The SaaS model can be attractive because it leads to recurring revenue at relatively high profit margins. The business model may also mean high retention rates with sticky clients.
Class Ltd (ASX: CL1)
Class is a leading provider of self-managed super fund (SMSF) administration software for accountants. It aims to simplify the process by removing complexity and manual back-office processes. Class also looks to provide automation that delivers efficiency at scale.
The business has a retention rate of over 99% in the SMSF accounting space. It’s looking to improve earnings by driving efficiency and price opportunities for margin improvement in FY22 and beyond. Ongoing market share growth will come from its multiproduct strategy execution.
The SaaS ASX share is now also offering Class Trust. Accountants are currently using excel and practice management to administer trusts, but Class Trust is helping improve time efficiencies by up to 68%. Investment trusts are the second biggest wealth vehicle outside of super.
Class has also acquired a few businesses to become a market leader in the documentation and corporate compliance space. By revenue, it has a 14% market share of this space. Class continues to look for further acquisition opportunities.
It’s also looking for new verticals and opportunities to expand offshore.
Fund manager Spheria thinks that Class is “hugely undervalued”, saying:
We remain comfortable that Class’ management team has built a platform for solid earnings growth with the launch of the new adjacent Class Trust product and the entry into the documents and corporate compliance space. At 3.2x revenue and 12x EV/EBIT (annualised 12 months going forward) for a growing and solidly profitable cloud software business we believe Class is hugely undervalued.
TechnologyOne Ltd (ASX: TNE)
TechnologyOne is a SaaS ASX share that provides enterprise resource planning software to over 1,200 leading corporations, government agencies, local councils and universities.

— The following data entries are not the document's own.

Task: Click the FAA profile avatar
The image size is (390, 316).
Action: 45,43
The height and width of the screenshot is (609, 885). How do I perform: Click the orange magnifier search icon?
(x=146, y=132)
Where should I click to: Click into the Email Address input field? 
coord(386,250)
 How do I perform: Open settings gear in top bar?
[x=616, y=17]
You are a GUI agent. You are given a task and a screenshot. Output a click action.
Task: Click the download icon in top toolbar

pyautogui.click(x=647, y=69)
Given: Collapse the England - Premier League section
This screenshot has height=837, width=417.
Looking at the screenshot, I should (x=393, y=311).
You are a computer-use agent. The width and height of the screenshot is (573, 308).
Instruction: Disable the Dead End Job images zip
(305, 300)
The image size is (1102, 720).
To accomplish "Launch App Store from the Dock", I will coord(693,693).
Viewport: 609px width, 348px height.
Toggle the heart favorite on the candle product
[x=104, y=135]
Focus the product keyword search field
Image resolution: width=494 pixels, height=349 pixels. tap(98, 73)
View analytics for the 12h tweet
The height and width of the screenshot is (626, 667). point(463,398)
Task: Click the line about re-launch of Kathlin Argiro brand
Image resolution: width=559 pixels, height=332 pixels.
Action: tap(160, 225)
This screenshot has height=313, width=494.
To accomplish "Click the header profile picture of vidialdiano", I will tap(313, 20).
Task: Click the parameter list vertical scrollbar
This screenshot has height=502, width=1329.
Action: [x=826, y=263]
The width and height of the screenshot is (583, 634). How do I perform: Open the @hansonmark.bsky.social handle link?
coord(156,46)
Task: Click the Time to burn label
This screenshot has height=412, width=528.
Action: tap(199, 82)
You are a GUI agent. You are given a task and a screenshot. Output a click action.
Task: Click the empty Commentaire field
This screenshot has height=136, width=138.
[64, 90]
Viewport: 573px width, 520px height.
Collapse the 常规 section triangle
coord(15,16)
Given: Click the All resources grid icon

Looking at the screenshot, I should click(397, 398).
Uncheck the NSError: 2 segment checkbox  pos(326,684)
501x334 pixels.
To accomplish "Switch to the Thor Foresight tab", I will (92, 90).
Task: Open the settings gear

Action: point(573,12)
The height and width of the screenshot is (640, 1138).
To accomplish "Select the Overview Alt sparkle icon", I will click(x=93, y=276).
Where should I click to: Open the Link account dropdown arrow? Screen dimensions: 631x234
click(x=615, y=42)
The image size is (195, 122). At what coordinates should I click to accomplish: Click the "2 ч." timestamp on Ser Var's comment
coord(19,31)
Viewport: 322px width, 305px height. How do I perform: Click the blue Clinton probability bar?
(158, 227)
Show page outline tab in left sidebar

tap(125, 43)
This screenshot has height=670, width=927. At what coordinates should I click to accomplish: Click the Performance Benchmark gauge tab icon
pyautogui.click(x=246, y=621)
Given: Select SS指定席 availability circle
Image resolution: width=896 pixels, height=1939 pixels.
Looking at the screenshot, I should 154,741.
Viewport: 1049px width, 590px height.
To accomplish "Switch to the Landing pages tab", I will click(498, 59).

It recently released its FY21 first half result which showed revenue from SaaS and continuing business rose 7% to $140.6 million, whilst SaaS annual recurring revenue (ARR) went up 41% to $155.8 million.
TechnologyOne believes that it will see long-term continuing strong growth driven by its global SaaS ERP solution as it increases its penetration with existing customers, adds new customers and expands globally.
Over the next few years, its SaaS and continuing business is expected to grow by approximately 15% per annum, once it has wound down its legacy licence fee business. It also sees its total ARR increasing to more than $500 million by FY26, from its current base of $233 million.
Management said that the economies of scale from its global SaaS ERP solution will see the SaaS ASX share’s continuing profit before tax margin expand to 35%.
Morgans currently rates TechnologyOne as a buy with a price target of $10. It think TechnologyOne is valued at 47x FY21’s estimated earnings.